Someone has smiled at me and lifted my spirits.
I’ve worked through a problem and feel relieved to get if off my chest.
It’s an endless list I’m sure you’ll agree. Whereas I think a frown or scowl has limited emotional communication:
I’m preoccupied with stuff.
I don’t have time to accept your smile, stop smiling at me, hey, your overwhelming happy nature is really annoying!
I hate the ones who love me and they hate me.
Yuk. I’m not a fan of frowny scowly people.
Turn that frown upside down!
I’m smiling right now as I write this, how cool is that! C’mon, smile with me! I’ve had a snoop around the net and found some quality reasons why smiling is so much better than frowning.
Smiles are uplifting.
Watch smiling people and you’ll notice that when they smile they seem to have an aura around them. It’s like a bubble of happiness, short-lived or long-lasting, it doesn’t matter, that bubble can replicate itself and float on over to embrace you. People will be drawn to you, react to you differently and in turn pass that feeling on to others.
A simple smile can effect your mental, physical and spiritual state. It’s like a vent, let the nasty negativity stream out and make room for positive happy joy-joy feelings to rush in. It might sound a bit hippy but a genuine smile, even when you’re alone, can make you feel better.
It helps you de-stress.
When you find that slither of stress sneaking in, maybe your favourite outfit is feeling a bit tight or the meal you’re feeling a bit rushed and chaotic, take a few deep breaths and dig out a good memory. Don’t fake it. Don’t force it. Take a moment and let that warm light-hearted emotion settle in and nudge aside the anxiety and stress. Smiling can help reduce anxiety, your brain will understand that happy is here and your heart rate will lower. It can help reduce blood pressure too.
Talk without words.
There are times when we communicate through facial expressions and body language when words aren’t enough. If you see someone who’s unhappy or depressed, words can fail to soothe or reassure them. A smile can often let them know things aren’t as bad as they think, that the world isn’t grey and dark and if someone else can smile then they can too. Modern life can be pretty hectic and we’re often caught up in thinking about the next thing, so catching a smile or throwing one out tells people they can let the river rush around them and enjoy the moment.

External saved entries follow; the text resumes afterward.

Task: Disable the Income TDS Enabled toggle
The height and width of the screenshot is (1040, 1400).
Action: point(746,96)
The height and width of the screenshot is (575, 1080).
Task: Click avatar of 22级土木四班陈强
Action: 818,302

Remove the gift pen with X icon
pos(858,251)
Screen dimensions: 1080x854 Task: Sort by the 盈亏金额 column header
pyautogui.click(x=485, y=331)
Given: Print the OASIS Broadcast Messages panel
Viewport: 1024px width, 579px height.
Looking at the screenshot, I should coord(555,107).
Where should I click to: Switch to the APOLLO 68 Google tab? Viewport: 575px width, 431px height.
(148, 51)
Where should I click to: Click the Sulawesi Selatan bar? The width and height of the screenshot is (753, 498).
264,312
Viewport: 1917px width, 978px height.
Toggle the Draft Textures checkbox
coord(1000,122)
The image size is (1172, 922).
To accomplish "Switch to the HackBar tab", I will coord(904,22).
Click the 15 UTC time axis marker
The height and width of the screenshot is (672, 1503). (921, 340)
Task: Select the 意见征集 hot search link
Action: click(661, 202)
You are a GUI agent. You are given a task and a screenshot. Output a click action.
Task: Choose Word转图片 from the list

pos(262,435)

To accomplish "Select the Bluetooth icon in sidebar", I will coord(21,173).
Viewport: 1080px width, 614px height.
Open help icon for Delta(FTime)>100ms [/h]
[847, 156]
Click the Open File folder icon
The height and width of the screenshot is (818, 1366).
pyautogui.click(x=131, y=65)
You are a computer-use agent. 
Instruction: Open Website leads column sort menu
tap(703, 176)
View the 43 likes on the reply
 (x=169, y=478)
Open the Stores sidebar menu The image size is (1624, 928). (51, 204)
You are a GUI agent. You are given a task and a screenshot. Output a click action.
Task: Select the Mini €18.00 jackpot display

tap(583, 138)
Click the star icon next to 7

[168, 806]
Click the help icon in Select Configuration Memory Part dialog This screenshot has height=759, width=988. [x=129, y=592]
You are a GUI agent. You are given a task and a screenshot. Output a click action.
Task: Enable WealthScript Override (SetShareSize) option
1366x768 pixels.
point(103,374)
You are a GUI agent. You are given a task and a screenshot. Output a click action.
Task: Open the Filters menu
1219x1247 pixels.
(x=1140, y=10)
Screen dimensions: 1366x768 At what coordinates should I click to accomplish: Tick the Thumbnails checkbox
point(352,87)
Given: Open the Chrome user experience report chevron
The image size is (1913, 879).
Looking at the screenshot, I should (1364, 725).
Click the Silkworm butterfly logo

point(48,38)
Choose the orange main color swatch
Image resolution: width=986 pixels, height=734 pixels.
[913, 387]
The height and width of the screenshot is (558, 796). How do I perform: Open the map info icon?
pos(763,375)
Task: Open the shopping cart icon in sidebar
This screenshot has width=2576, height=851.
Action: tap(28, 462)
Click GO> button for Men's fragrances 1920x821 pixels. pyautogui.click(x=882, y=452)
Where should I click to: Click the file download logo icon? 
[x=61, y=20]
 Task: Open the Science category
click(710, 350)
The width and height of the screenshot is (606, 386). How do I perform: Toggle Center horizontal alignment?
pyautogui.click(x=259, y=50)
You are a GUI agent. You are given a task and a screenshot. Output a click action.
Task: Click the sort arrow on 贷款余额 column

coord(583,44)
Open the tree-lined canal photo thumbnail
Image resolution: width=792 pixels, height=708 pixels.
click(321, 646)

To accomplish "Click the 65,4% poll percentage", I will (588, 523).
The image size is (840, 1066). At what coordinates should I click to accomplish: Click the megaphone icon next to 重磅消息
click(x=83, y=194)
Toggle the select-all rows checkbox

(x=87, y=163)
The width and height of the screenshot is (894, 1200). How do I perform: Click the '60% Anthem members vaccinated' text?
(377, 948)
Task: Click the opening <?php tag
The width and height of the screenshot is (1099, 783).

Smiling is a confidence booster!
Scroll back up to the top of the page, take a look at the smiling people in the picture and see how confident they look. Okay, Buddha is just a statue and the baby is probably just happy it’s lunch time, but the rest look confident. Smiling people seem more approachable and easy to talk to. People are drawn to them because they seem open, happy, inclined to talk or listen and above all happy. And who doesn’t want to be around happy people? You can talk yourself to death repeating positive mantra’s to yourself in the mirror, but if you ain’t got the smile you ain’t foolin no one but yourself!
Go smile awhile!
I’m a natural smiler. It’s not in my nature to be down or negative. Sure I have my dark days like anyone, but they’re short-lived and the smile always trumps a scowl. Not everyone can smile so easily, some people are born to rage, moan and whine. If you’re one of these scowly negativity chewing sour faced types, ask yourself what harm will a smile do? Go on, try it on for size.
Smiles are a silent exchange of emotional states. We need them like we need air.
Smiles are free so hand them out whenever and wherever you can.
Someone will benefit from your smile just as theirs will lift your spirits.